[22]
"Woe! woe to thee, Flesh!--with a purer spirit now
The death-day were a hope, and the judgment-hour a joy!
"One morn I woke in pain, with a pallor on my brow,
As though the dreaded Angel were descending to destroy:
"They brought to me a leech, saying, 'Heal him lest he die!'
On that day, by Allah, were his drugs a poor deceit!
"They stripped me and bathed me, and closed the glazing eye,
And dispersed unto prayers, and to haggle for my sheet.
"The prayers without a bow [23] they prayed over me that day,
Brought nigh to me the bier, and disposed me within.
"Four bare upon their shoulders this tenement of clay,
Friend and kinsmen in procession bore the dust of friend and kin.
"They threw upon me mould of the tomb and went their way--
A guest, 'twould seem, had flitted from the dwellings of the tribe!
"My gold and my treasures each a share they bore away,
Without thanks, without praise, with a jest and with a jibe.

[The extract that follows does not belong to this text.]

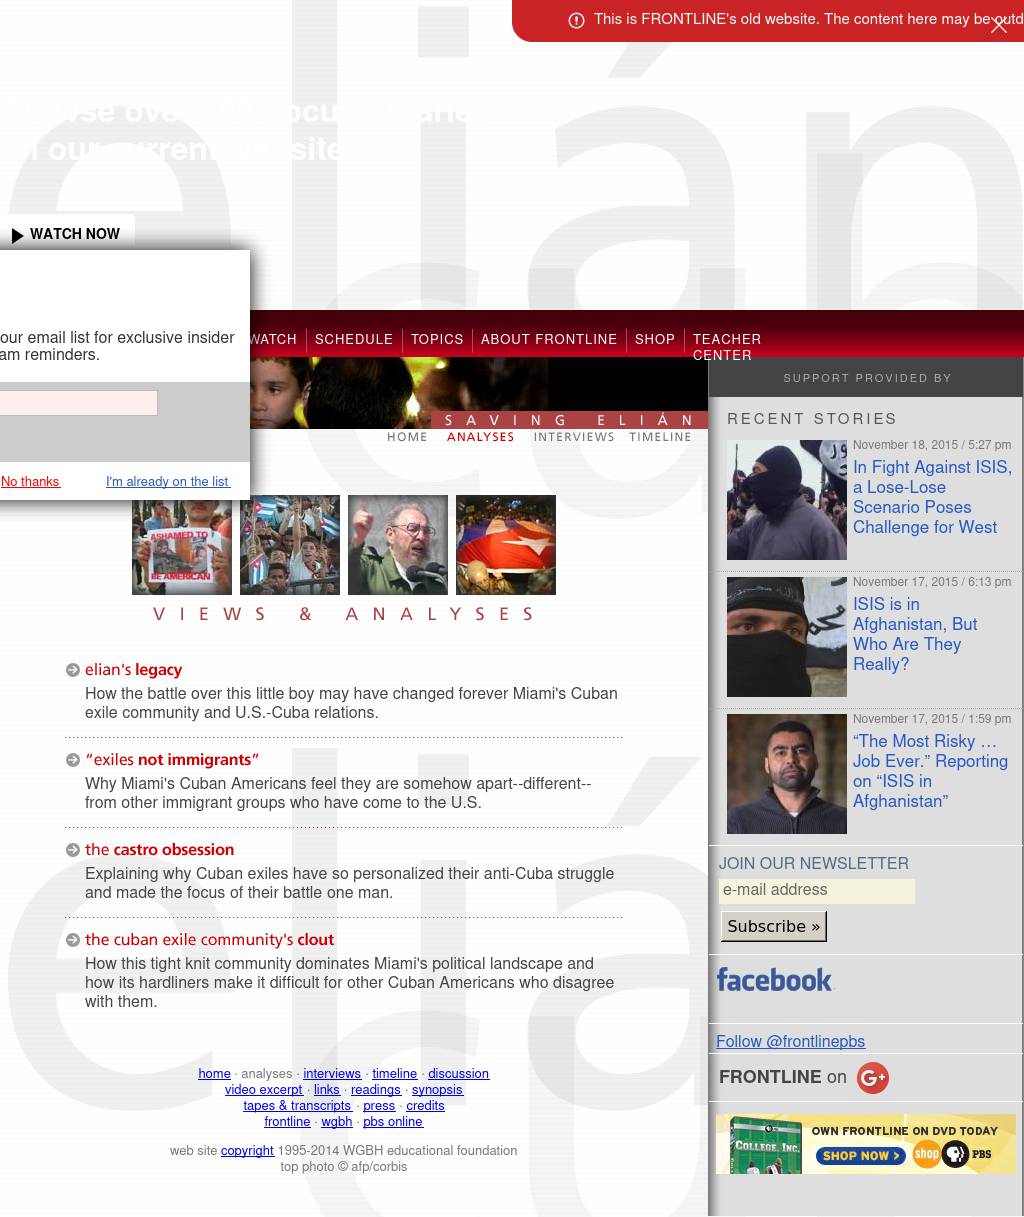Switch to the Interviews section tab

pyautogui.click(x=574, y=437)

"My gold and my treasures each his share they bore away,
On me they left the weight!--with me they left the sin!
"That night within the grave without hoard or child I lay,
No spouse, no friend were there, no comrade and no kin.
"The wife of my youth, soon another husband found--
A stranger sat at home on the hearthstone of my sire.
"My son became a slave, though not purchased nor bound,
The hireling of a stranger, who begrudged him his hire.
"Such, alas, is human life! such the horror of his death!
Man grows like a grass, like a god he sees no end.
"Be wise, then, ere too late, brother! praise with every breath
The hand that can chastise, the arm that can defend:
"And bless thou the Prophet, the averter of our ills,
While the lightning flasheth bright o'er the ocean and the hills."
At this hour my companions become imaginative and superstitious. One
Salimayn, a black slave from the Sawahil [24], now secretary to the Hajj,
reads our fortunes in the rosary. The "fal" [25], as it is called, acts a
prominent part in Somali life. Some men are celebrated for accuracy of
prediction; and in times of danger, when the human mind is ever open to
the "fooleries of faith," perpetual reference is made to their art. The
worldly wise Salimayn, I observed, never sent away a questioner with an
ill-omened reply, but he also regularly insisted upon the efficacy of
sacrifice and almsgiving, which, as they would assuredly be neglected,
afforded him an excuse in case of accident. Then we had a recital of the
tales common to Africa, and perhaps to all the world.